**Stored data entries:**
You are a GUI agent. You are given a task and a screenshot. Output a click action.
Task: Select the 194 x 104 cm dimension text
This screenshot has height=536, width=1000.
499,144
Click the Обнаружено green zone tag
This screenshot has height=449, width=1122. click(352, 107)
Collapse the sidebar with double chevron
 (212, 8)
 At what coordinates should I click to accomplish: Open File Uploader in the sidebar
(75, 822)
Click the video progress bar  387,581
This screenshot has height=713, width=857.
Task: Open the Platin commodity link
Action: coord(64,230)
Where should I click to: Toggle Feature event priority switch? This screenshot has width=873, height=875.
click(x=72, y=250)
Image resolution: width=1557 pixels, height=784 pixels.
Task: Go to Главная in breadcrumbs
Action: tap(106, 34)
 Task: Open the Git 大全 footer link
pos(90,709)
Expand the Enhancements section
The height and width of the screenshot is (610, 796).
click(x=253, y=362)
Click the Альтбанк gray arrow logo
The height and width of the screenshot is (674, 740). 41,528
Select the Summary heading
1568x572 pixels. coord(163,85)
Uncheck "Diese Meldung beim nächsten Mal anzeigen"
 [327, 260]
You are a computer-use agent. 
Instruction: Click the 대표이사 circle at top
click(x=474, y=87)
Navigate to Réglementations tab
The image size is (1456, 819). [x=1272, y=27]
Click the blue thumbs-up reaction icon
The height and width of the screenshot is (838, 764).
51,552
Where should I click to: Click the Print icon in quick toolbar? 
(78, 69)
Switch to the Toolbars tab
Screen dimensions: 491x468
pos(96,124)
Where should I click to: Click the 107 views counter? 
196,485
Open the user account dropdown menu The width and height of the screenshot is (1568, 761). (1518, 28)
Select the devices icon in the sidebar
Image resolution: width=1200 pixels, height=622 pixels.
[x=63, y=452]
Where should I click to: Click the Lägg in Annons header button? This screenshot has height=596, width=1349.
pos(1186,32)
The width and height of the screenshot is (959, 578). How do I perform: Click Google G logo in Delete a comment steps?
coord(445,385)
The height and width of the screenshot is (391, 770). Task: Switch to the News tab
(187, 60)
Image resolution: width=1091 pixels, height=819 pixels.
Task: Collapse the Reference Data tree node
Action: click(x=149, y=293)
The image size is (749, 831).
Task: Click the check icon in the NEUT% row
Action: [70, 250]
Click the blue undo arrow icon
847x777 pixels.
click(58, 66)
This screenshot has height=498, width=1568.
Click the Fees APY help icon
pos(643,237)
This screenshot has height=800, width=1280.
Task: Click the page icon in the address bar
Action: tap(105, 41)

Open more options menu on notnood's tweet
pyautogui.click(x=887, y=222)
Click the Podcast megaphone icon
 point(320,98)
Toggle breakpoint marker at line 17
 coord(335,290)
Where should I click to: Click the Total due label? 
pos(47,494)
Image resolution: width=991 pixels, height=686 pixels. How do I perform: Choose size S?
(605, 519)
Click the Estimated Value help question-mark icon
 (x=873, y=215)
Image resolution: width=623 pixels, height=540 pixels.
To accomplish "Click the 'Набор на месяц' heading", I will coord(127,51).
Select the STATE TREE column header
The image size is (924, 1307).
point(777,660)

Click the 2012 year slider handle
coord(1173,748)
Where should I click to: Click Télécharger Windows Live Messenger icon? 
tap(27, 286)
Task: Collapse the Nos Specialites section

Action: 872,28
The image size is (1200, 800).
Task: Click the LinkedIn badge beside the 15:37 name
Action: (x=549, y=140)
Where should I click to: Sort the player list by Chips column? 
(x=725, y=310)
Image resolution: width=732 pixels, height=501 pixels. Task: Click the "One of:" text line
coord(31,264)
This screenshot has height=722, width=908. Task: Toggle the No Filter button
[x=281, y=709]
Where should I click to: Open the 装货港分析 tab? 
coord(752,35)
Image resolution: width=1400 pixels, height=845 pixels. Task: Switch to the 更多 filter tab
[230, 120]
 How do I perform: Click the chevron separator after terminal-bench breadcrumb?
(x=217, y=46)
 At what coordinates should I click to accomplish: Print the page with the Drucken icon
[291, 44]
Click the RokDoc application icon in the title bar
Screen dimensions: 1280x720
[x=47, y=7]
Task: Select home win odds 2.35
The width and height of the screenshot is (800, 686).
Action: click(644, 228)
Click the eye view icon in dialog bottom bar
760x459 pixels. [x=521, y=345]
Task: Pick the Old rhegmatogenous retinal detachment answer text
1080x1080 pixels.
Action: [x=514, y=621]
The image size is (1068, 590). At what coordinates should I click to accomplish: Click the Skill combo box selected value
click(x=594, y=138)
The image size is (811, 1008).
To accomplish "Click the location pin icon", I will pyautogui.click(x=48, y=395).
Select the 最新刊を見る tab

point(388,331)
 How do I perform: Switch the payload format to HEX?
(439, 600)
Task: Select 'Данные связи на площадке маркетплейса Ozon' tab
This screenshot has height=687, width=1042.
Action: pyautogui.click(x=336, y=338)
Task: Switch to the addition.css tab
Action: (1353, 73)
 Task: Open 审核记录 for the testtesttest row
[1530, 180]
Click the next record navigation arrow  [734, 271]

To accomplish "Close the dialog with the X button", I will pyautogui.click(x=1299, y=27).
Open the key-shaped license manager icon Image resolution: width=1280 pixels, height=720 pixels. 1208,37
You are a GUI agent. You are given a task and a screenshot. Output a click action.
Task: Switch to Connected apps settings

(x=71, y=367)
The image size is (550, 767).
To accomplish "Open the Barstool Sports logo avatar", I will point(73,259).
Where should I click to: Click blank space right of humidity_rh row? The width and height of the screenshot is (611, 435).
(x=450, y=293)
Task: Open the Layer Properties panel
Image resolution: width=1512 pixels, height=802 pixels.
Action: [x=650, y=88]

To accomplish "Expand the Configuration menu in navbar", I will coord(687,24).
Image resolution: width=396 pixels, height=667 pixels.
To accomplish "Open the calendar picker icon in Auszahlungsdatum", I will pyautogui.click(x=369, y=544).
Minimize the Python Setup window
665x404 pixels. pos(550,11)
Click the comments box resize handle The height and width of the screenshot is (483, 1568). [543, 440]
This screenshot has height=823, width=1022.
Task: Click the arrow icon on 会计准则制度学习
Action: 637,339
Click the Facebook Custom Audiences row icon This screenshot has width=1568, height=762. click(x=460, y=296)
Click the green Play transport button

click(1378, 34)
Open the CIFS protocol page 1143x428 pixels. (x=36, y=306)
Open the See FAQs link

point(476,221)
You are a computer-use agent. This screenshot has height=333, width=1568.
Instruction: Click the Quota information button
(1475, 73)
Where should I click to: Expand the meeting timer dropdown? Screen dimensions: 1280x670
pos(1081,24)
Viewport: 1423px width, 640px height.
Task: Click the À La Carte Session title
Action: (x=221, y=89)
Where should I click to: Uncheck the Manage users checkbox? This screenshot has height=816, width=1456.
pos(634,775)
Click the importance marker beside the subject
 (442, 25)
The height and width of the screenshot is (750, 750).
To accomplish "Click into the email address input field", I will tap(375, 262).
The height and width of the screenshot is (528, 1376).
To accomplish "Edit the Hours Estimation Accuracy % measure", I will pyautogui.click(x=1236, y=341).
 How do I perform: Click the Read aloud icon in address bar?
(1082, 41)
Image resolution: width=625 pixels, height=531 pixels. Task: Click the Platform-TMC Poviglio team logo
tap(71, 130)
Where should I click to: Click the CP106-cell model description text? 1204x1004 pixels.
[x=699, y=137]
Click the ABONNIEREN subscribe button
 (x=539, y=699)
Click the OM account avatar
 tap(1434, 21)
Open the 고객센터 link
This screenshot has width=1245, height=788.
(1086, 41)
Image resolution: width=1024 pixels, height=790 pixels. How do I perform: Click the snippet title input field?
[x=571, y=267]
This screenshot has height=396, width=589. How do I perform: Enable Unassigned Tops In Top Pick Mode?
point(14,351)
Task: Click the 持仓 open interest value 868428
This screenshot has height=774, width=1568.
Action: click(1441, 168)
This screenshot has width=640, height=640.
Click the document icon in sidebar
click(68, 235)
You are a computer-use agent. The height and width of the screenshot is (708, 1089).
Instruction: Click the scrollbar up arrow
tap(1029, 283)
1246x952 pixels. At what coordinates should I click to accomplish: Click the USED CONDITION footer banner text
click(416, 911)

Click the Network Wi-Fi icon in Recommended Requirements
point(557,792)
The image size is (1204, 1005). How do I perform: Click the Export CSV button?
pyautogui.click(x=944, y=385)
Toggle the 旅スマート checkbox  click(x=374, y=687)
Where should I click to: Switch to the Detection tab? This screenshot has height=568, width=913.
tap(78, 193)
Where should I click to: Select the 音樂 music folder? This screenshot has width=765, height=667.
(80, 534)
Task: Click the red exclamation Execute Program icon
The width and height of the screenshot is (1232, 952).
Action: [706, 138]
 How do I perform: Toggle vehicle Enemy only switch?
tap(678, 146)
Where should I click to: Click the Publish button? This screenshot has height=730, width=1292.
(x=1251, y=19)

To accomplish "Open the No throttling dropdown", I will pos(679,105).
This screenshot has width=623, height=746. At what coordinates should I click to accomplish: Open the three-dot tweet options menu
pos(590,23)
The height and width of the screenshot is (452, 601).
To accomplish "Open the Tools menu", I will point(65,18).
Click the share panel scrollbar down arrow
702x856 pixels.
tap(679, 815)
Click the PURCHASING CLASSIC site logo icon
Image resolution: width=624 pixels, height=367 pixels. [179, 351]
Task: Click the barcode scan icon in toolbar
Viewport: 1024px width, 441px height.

**TASK GOAL:** Go to the line with "The image size is (1068, 590)." in the entries above and repeat every line from there through the line with "The image size is (550, 767).", exactly and with no other text.

**WRITTEN ANSWER:**
The image size is (1068, 590). At what coordinates should I click to accomplish: Click the Skill combo box selected value
click(x=594, y=138)
The image size is (811, 1008).
To accomplish "Click the location pin icon", I will pyautogui.click(x=48, y=395).
Select the 最新刊を見る tab

point(388,331)
 How do I perform: Switch the payload format to HEX?
(439, 600)
Task: Select 'Данные связи на площадке маркетплейса Ozon' tab
This screenshot has height=687, width=1042.
Action: pyautogui.click(x=336, y=338)
Task: Switch to the addition.css tab
Action: (1353, 73)
 Task: Open 审核记录 for the testtesttest row
[1530, 180]
Click the next record navigation arrow  [734, 271]

To accomplish "Close the dialog with the X button", I will pyautogui.click(x=1299, y=27).
Open the key-shaped license manager icon Image resolution: width=1280 pixels, height=720 pixels. 1208,37
You are a GUI agent. You are given a task and a screenshot. Output a click action.
Task: Switch to Connected apps settings

(x=71, y=367)
The image size is (550, 767).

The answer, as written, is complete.